- **Problem details**: Find each line below that includes "button", then copy it.

- **Available data**:
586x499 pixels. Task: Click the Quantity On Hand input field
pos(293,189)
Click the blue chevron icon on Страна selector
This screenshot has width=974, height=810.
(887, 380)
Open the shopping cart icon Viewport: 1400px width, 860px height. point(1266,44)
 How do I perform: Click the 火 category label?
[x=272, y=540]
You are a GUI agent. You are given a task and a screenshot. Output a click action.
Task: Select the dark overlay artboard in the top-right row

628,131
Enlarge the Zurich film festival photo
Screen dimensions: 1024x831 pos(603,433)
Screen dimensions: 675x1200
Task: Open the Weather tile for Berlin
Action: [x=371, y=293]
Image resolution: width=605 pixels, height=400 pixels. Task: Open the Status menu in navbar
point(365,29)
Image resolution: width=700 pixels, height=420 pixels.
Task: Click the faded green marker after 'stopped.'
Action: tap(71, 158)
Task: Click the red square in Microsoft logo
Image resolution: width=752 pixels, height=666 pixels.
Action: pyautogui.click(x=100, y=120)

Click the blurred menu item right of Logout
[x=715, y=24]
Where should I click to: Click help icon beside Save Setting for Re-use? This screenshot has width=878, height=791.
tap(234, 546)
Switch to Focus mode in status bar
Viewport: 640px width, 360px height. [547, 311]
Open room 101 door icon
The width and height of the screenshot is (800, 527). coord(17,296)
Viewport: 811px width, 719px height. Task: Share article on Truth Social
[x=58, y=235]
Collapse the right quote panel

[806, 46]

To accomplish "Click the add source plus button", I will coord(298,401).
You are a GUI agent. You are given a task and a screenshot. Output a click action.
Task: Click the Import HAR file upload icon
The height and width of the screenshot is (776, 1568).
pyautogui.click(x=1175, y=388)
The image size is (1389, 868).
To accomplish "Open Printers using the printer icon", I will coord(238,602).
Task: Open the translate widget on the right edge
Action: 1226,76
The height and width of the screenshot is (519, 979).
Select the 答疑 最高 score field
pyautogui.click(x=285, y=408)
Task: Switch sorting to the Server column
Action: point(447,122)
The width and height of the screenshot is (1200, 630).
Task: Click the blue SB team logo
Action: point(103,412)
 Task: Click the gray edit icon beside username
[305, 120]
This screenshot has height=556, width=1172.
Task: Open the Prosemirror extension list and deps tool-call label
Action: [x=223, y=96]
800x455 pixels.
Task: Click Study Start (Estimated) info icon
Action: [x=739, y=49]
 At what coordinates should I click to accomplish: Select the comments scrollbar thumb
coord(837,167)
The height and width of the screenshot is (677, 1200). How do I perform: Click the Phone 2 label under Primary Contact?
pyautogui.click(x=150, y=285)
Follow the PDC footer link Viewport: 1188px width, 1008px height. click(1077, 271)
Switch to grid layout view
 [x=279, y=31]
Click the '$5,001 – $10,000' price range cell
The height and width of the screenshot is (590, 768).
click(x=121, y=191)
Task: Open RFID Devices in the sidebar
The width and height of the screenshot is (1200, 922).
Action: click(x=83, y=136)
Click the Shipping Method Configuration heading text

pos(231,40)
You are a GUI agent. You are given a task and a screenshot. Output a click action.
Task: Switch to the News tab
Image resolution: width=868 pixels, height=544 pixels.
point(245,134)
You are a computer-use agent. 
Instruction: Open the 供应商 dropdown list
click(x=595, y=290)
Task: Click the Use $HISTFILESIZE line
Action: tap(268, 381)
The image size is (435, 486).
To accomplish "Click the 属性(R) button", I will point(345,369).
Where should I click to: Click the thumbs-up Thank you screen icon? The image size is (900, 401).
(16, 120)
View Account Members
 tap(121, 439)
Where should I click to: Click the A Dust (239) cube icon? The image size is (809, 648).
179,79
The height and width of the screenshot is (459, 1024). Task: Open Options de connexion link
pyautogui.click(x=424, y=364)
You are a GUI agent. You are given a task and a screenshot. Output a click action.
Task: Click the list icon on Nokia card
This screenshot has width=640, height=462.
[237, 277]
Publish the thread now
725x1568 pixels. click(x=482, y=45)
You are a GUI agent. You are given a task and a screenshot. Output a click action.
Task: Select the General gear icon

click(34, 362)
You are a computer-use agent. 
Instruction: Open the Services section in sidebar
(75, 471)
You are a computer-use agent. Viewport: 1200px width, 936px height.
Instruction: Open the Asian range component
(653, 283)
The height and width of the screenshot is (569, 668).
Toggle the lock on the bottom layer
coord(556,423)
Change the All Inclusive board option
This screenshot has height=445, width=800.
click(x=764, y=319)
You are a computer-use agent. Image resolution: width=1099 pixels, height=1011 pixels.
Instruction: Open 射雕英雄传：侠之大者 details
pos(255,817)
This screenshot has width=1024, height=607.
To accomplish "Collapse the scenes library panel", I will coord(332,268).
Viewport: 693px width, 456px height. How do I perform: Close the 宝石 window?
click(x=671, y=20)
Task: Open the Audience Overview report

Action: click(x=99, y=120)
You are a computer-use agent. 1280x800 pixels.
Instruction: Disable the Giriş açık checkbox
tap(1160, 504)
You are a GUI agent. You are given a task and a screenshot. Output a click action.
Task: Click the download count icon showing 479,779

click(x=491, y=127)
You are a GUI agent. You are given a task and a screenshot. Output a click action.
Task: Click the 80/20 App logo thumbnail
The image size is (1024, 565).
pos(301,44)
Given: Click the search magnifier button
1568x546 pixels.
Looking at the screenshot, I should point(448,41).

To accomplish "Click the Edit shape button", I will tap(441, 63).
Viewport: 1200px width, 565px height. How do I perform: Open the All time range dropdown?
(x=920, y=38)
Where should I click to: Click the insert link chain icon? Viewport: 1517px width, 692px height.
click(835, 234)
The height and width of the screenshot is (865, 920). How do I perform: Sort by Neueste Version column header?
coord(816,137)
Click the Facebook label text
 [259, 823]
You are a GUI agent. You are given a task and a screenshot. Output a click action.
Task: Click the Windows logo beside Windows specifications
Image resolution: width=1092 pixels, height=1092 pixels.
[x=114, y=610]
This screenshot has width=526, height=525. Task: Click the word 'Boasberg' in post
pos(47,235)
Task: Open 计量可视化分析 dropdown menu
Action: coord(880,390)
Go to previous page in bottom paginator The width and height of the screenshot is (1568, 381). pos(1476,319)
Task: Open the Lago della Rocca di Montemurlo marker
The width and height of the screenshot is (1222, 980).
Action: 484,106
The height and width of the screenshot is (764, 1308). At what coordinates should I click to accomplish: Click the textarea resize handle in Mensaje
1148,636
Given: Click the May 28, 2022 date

- **Final answer**:
To accomplish "Click the add source plus button", I will coord(298,401).
To accomplish "Click the 属性(R) button", I will point(345,369).
Given: Click the search magnifier button
To accomplish "Click the Edit shape button", I will tap(441, 63).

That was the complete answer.